MoonGuy hat geschrieben:aber bei den Älteren liegt es einfach daran, dass sie so selten in ihrem Alltag lesen oder schreiben.
Wie geht das?
Also wie kann man im Alltag nicht lesen oder schreiben? Schreiben, meinetwegen, ich schreibe auch fast nur am Computer. Viele haben keinen Computer. Aber lesen? Ich lese absolut durchgehend. Zettel in der Post, Hinweisschilder, Zeitung, Internet, Zitattexte im TV (inkl. Kennzeichnung). Überall sind Buchstaben, überall ist Text, über all sind kleine Hinweise, wie irgendetwas funktioniert, was man darf, soll oder was verboten ist, sogar an den Türen steht, ob Du drücken oder ziehen musst.
Mich nervt, dass es überall Text gibt, es für jeden Scheiß ein Schild gibt, weil ich das alles lese, weil es mich regelrecht anspringt und schreit "LIES MICH!", denn solange ich es nicht gelesen habe, weiß ich ja nicht, ob der Text für mich wichtig ist oder nicht. Und in den seltensten Fällen interessiert er mich. Ich lese dann "Kundenparkplatz - Parken nur für Kunden von ...", "Parkplatz wird eine Stunde nach Ladenschluss abgeschlossen", "Behindertenparkplatz", "Wir müssen leider draußen bleiben", "Wir suchen eine zuverlässige/-n Kassenhelfer/-in", "Öffnungszeiten Mo-Sa: 8:00 bis 22:00" und dabei bin ich nur über den Parkplatz gegangen und noch nicht mal im Laden angekommen, wenn ich "EINGANG" auf der einzigen Tür lese, damit nicht die auf die Idee komme, ein Loch in die Wand zu schlagen.
In meinem Auto klebt ein Zettel, dass ich mit Winterreifen nicht schneller als 210 fahren darf.
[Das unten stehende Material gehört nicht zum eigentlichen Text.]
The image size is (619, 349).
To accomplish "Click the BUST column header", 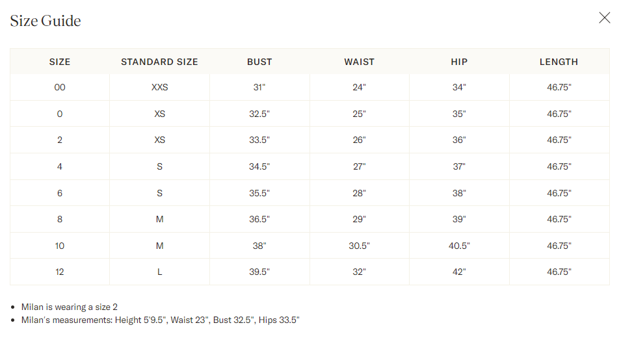I will pyautogui.click(x=259, y=62).
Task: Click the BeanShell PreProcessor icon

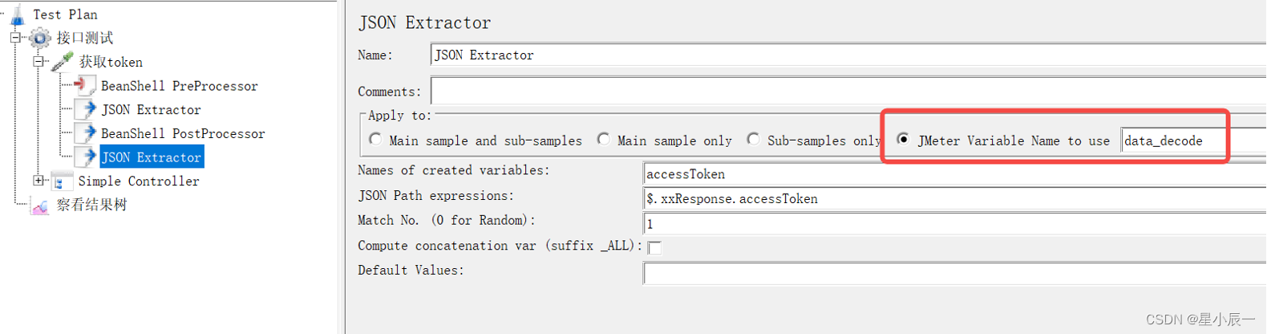Action: 85,85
Mein Auto hat eine Höchstgeschwindigkeit von 207 laut Papieren. Ich bin mal auf 211 laut Navi gekommen. Der Aufkleber ist vollkommen sinnfrei, aber er ist da und klärt mich auf, dass ich nicht schneller fahren darf, als ich fahren kann.
Überall steht irgendwelcher Text. Wie kann man im Alltag selten lesen, wenn man einmal lesen konnte?
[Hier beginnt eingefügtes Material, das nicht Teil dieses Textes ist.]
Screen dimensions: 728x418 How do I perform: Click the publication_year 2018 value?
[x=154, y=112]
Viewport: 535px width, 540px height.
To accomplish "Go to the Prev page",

Das ist doch wie hören verlernen, nur weil soviel Mist gequatscht wird, den man nicht hören will.
MoonGuy hat geschrieben:Es ist für sie zu lange her. Wobei ich eigentlich davon ausging, dass dieses Phänomen nur bei Fremdsprachen auftritt, also das Leute irgendwann mal ihr Englisch vergessen, weil sie es nie benutzen, aber das man Lesen und Schreiben verlernt ist sicher auch nicht unmöglich. Ich merke ja jetzt schon nach einem Jahr Pause, dass ich schon fast gar kein Latein mehr beherrsche.
Das ist eine Fremdsprache, die Dir nicht mehr jeden Tag über den Weg rennt, die Dir eigentlich nur in der Schule über den Weg gelaufen ist. Wenn man 20 Jahre im Ausland lebt und dann nicht mehr dialektfrei Deutsch spricht oder Wörter durcheinander wirft oder vergisst, das ist ja vollkommen okay. Aber die Analphabeten leben in Deutschland und sind jeden Tag mit ihrer Muttersprache und Texten in ihrer Muttersprache konfrontiert.
Bleibt also nur, dass sie nicht richtig schreiben und lesen gelernt haben.
Ich weiß, dass sich Analphabeten häufig schämen, weil Lesen eine Fähigkeit ist, die ja quasi alle können und sie sich deswegen oft keine Hilfe suchen, um lesen zu lernen.
Aber 300'000 Vollanalphabeten? Das finde ich heftig - und da sind die Kinder und alten Leute ja gar nicht dabei gewesen. Es geht ja nur um die, die regulär arbeiten gehen könnten.
Mich hätte da mal die Verteilung interessiert. Ob das vorrangig Kinder, die kurz nach dem Krieg geboren wurden und zu einer Zeit arbeiten waren, als man noch vorrangig mit den Händen angepackt haben und statt den Spiegel zu kaufen, das Geld lieber in die Kneipe gebracht haben, wie es in den guten alten Zeiten Brauch war oder ob es vorrangig Jugendliche sind, deren Interesse an Schulbildung nicht mit ihrem Interesse an der Spielkonsole mithalten konnte.
PS: Der Spiegel hat diese Woche wohl die Bildzeitung als Aufmacher. Ich glaube, die Kritik ziehe ich mir mal rein.